5.4.4 Águas de resfriamento
Nos diques do AMRJ, as águas do mar são utilizadas para o resfriamento dos equipamentos. São bombeadas, através de mangotes para dentro das embarcações e, após a circulação pelos equipamentos, as mesmas são descartadas dentro da própria bacia do dique, passando a ser contaminadas pelos resíduos e efluentes do processo industrial.

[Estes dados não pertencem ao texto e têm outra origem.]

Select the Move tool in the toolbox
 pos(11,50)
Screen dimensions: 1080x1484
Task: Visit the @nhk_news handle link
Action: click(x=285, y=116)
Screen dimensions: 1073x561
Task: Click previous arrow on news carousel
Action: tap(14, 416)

Todos os trabalhos pesquisados na literatura mundial consideravam como premissa de trabalho a segregação das águas de resfriamento, podendo ser descartadas no corpo receptor caso não sofram qualquer contaminação. Para o contexto das dimensões das estações de tratamento, será de fundamental importância o efetivo isolamento destas águas, não permitindo o acréscimo de aditivos ou o seu contato com os trabalhos industriais, uma vez que, caso seja contaminada, deverá ser submetida a tratamento, o que acarretarão elevados consumos de substâncias químicas e de materiais, além de ser necessários tanques de tratamento com grandes dimensões, já que a sua vazão é diária, constante e de grande volume. Deve ser destacado que quando são bombeadas águas de um ambiente poluído por esgoto, as substâncias poluentes poderão provocar a deterioração dos materiais dos dutos de cobre e dos equipamentos das embarcações. Este fato pode ser comprovado pelo elevado nível de corrosão das redes de resfriamento, quando o cobre reage com o nitrogênio amoniacal existente nas águas aspiradas do mar da Baía de Guanabara.